三菱重工冷熱は冷凍冷蔵ユニットの新製品「C−puzzle80」(Cパズル80)の量産初号機をこのほど出荷した。
新製品は冷媒にCO2を使用した大型タイプ。新型機の最大の特長は圧縮機に独自の「スクロータリーコンプレッサ」を使用している点。低負荷時の効率に優れたロータリーと、高負荷時の効率に優れたスクロールを組み合わせることで高い効率を実現している。
省スペースなことも利点の一つで、冷凍能力当たりの設置面積・重量は業界最小。圧縮機を垂直に配置しているため低騒音であることも大きな特長。
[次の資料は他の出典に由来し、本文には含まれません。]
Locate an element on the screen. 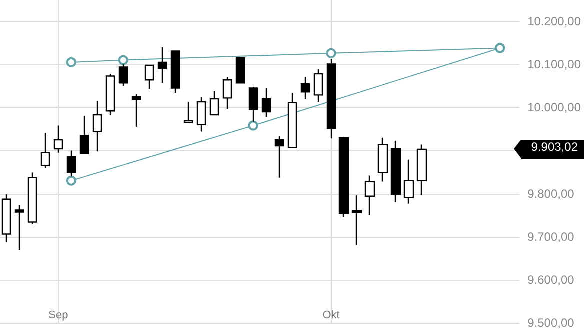 This screenshot has height=329, width=584. y-tick-label: 9.500,00 is located at coordinates (552, 322).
同シリーズは2017年に10馬力タイプでスタートし、その後圧縮機を複数台搭載して20馬力と40馬力タイプを追加した。これらは比較的小型の冷蔵倉庫などに採用が進んでいる。
C−puzzle80は新しく開発した大型の圧縮機2台を搭載して80馬力を実現。1基で庫腹約3千tの冷凍冷蔵倉庫に対応する能力を持つだけでなく、食品の冷却凍結や製氷にも利用できる。中間冷却システムの搭載によりCOP(冷却能力)をより高めている。
今回発売したC−puzzle80(CST8001ML型)は蒸発温度が−25℃〜−45℃だが、来年には同−5℃〜−45℃とより幅広く対応するCST8001MH型を発売する予定。
独自の「スクロータリーコンプレッサ」を搭載した「C−puzzle80」
初号機はニチレイ・ロジスティクス九州が箱崎埠頭物流センター(福岡市)に3基採用した。
既存のフロン機の老朽化による更新を検討した際に、設置場所の問題でCO2/アンモニア併用型の機器を設置することが難しく困っていたところ、新型機の開発を知り導入を決めたという。
「空冷CO2機の既存メーカーは外国製圧縮機を採用しており、何十年と使用するにあたり納入後の対応に不安を感じていた」(ニチレイ・ロジスティクス九州)。
箱崎埠頭物流センターの1万9170t(公称トン数)のうち施工範囲は1万400t。
屋上にCパズル80を3基設置して倉庫(−25℃)の1〜4階を冷却する。冷凍倉庫を稼働させながら本工事(配管・配線)を11月17日開始し、11月下旬にC−puzzle80を搬入据付けし、1月初旬に試運転を開始する。
三菱重工冷熱(菊地剛彦社長)はC−puzzle80量産初号機の出荷式典を11月24日、神奈川県大和市の大和事業所で開催した。ニチレイロジグループの関係者を招いた。
菊地社長は「フロン機が世代交代となったタイミングでC−puzzleの大型化ができた」と報告し、初号機の導入に感謝した。
エンジニアリング事業本部の髭分(ひげわけ)美次取締役本部長は同社の冷凍機開発の変せんを説明するとともに、新型機について「CO2冷凍機の真打だと思っている」と自信を見せた。
ニチレイ・ロジスティクスエンジニアリングの井藤勉社長は「今回は初号機ということで大変光栄。感謝し期待している」と語った。